This iconoclastic view is reflected in Haraway's unorthodox writing style. Haraway does not weave the many different elements of her work into one unified, overarching Story of Primatology; they remain distinct voices that will not succumb to a master narrative. This fragmented approach to historiography is familiar enough in historiographical theorizing but has rarely been put into practice by historians of science. It presents a complex alternative to traditional history, whether strictly narrative or narrative with emphasis on a causal argument.
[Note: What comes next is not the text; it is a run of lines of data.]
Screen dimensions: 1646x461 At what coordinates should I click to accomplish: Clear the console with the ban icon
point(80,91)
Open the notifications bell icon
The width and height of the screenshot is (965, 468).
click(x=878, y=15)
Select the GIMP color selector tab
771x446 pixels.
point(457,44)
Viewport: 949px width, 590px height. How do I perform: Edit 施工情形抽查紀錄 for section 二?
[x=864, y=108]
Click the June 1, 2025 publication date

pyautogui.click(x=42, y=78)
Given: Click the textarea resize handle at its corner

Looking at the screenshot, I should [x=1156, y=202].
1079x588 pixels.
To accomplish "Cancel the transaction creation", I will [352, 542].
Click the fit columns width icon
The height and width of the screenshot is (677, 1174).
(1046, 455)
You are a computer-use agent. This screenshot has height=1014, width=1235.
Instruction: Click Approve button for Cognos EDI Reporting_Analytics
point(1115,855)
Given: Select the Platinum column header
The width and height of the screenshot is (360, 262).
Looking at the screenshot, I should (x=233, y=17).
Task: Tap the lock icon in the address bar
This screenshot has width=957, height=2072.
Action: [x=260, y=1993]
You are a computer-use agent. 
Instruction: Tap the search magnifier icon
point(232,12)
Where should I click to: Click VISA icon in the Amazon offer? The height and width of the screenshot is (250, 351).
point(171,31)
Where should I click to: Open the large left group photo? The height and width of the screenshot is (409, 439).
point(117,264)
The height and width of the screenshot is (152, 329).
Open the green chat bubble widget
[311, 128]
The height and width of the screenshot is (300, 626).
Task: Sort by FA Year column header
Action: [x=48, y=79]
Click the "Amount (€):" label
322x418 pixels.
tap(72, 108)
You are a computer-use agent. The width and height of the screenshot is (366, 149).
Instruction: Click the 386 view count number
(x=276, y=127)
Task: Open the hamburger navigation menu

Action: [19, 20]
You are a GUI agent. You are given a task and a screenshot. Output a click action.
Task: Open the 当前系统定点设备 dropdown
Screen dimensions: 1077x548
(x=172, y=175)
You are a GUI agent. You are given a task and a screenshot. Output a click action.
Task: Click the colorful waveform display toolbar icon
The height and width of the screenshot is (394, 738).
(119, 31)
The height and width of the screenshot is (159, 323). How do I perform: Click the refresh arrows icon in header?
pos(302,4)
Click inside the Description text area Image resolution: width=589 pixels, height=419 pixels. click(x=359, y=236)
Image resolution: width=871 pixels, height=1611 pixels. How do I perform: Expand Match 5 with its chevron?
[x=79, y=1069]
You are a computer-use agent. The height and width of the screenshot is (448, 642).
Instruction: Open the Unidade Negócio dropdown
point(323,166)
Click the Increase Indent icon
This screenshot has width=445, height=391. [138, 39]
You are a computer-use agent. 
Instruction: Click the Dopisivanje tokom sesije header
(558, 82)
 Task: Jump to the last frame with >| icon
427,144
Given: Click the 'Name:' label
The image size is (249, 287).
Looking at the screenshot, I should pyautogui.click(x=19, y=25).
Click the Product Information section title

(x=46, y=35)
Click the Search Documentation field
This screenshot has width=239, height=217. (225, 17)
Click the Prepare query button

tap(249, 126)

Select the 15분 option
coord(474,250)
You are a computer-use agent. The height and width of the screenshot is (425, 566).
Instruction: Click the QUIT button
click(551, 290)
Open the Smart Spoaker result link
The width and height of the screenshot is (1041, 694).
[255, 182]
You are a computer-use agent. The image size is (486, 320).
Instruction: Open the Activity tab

Haraway is equally innovative in the way she incorporates broad cultural issues into her analysis. Despite decades of rhetoric from historians of science about the need to unite issues deemed "internal" to science (scientific theory and practice) and those considered "external" to it (social issues, structures, and beliefs), that dichotomy has proven difficult to set aside. Haraway simply ignores it. The many readers in whom this separation is deeply ingrained may find her discussions of such popular sources as science fiction, movies, and television distracting, and her statements concerning such issues as nuclear war bewildering and digressive. To accept her approach one must shed a great many assumptions about what properly belongs to the study of science.

Donna Haraway's Primate Visions is the most ambitious book on the history of science yet written from a feminist perspective, embracing not only the scientific construction of gender but also the interplay of race, class, and colonial and postcolonial culture with the "Western" construction of the very concept of nature itself. Primatology is a particularly apt vehicle for such themes because primates seem so much like ourselves that they provide ready material for scientists' conscious and unconscious projections of their beliefs about nature and culture.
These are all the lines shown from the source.